Passage provided:
####

Kylie Moore-Gilbert has revealed Iran asked her to become a spy during her drawn-out imprisonment, which she says was a torturous experience that gave her “prolonged anxiety” and “panic attacks”.

The 33-year-old British-American academic returned to Australia in November after serving two years and three months of a 10-year prison sentence in one of Iran’s most notorious prisons.

She was arrested at Tehran’s airport in 2018 on allegations of spying, though she and the Australian government have always denied the allegations.

Now, the lecturer in Middle Eastern Studies at Melbourne University has revealed Iran’s Islamic Revolutionary Guard Corps tried to recruit her as a spy “many times” while she was in prison.

“I knew that the reason that they didn’t engage in any meaningful negotiations with the Australians (for my release) was because they wanted to recruit me, they wanted me to work for them as a spy,” she told Sky News Australia on Tuesday night.

“(They said) that if I co-operated with them and agreed to become a spy for them, they would free me.”

Dr Moore-Gilbert said the country was trying to recruit her while at the same time trying to negotiate a hostage release deal.

But she says they weren’t particularly interested in using her to spy on Australia.

“They were more interested in me using my academic status as a cover story and travelling to other Middle Eastern countries and perhaps European countries, perhaps America, and collecting information for them there.”

She says she believes she was valuable to Iran.

“I think the Revolutionary Guards had told the prison, ‘If anything happens to this foreign woman, who is of high value to us, then there will be hell to pay,’” she said.

Kylie Moore-Gilbert begins her journey towards freedom, November 2020.

AAP

But despite her perceived value, Dr Moore-Gilbert has spoken out about her maltreatment in prison, which began as soon as she was detained.

The academic was sent to Tehran’s notorious Evan prison before being transferred to the remote Qarchak Prison, east of Tehran, as fears escalated over the spread of the coronavirus in the country’s crowded prisons.

Her incarceration began with four weeks of solitary confinement in small, cold cell where she was subjected to constant light and noise.

Dr Moore-Gilbert said she went “completely insane” during her time in jail.

“I’d lost it, I’d lost the plot. I was completely crazy. Just entertaining your brain for such a long period of time.

“I was never physically tortured with the things you think about like pulling fingernails or being electrocuted – that never happened to me – but I was beaten up once and forcibly injected with a syringe of tranquilliser against my will and that was in early 2020,” she said.

She says she suffered a “prolonged anxiety attack or panic attack” but as the months dragged on, she says she repeated a daily mantra: “I am free. Not matter what you do to me, I am still free.”

The Australian government has refused to confirm that the academic’s freedom was extracted through a prisoner swap.

Iranian media claimed three of the country’s citizens were released in exchange for Dr Moore-Gilbert. Thailand said it had transferred three Iranians involved in a botched 2012 bomb plot back to Tehran, but declined to call it a swap.

####

Information supplied:
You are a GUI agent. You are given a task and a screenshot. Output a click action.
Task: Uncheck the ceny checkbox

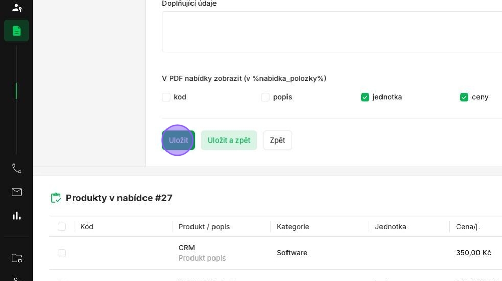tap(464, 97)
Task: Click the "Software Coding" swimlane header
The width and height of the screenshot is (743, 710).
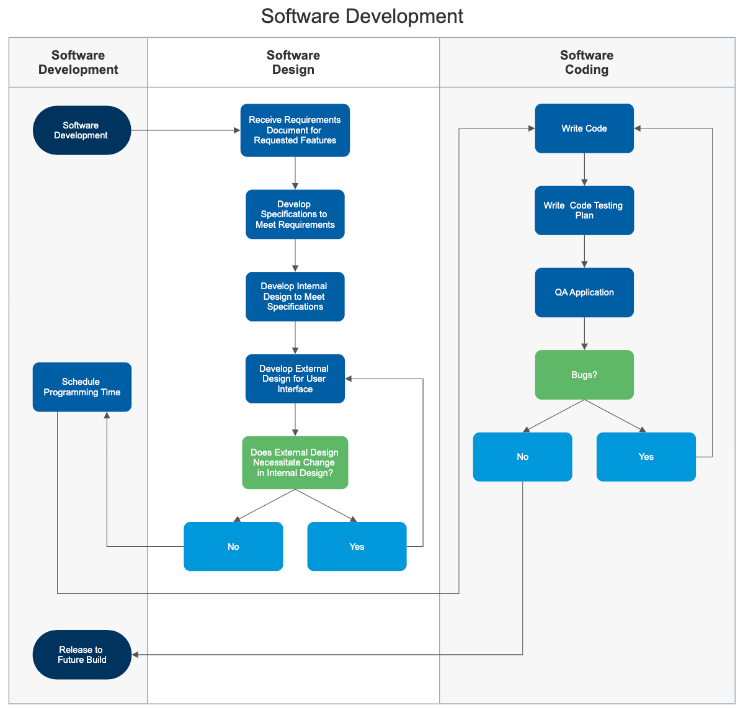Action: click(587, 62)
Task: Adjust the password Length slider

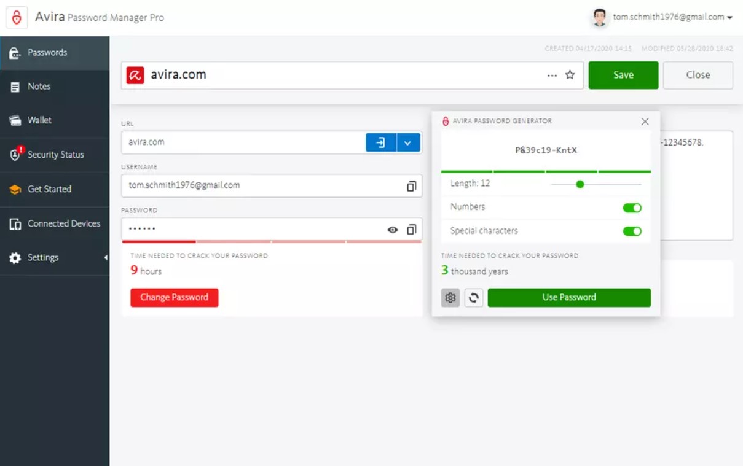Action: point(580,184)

####

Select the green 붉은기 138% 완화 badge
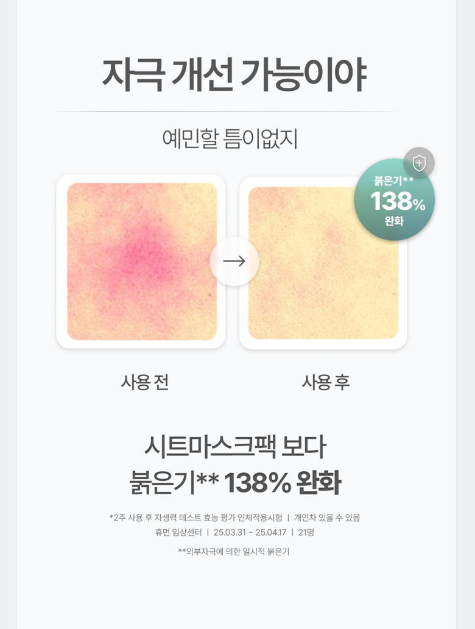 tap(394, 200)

####

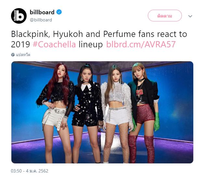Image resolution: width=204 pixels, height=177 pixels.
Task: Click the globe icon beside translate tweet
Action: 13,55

####

Exercise instructions:
1. Reproduce the portion of the Moore-Gilbert article that begins with the words "Now, the lecturer" and stops after the words "on Tuesday night.".
2. According to the Moore-Gilbert article, why was she moved from Evan prison to Qarchak Prison? Answer in one to three sentences.
The material placed after the Moore-Gilbert article is separate from it.

Your written answers:
1.
Now, the lecturer in Middle Eastern Studies at Melbourne University has revealed Iran’s Islamic Revolutionary Guard Corps tried to recruit her as a spy “many times” while she was in prison.

“I knew that the reason that they didn’t engage in any meaningful negotiations with the Australians (for my release) was because they wanted to recruit me, they wanted me to work for them as a spy,” she told Sky News Australia on Tuesday night.

2. She was transferred to the remote Qarchak Prison, east of Tehran, as fears escalated over the spread of the coronavirus in Iran's crowded prisons.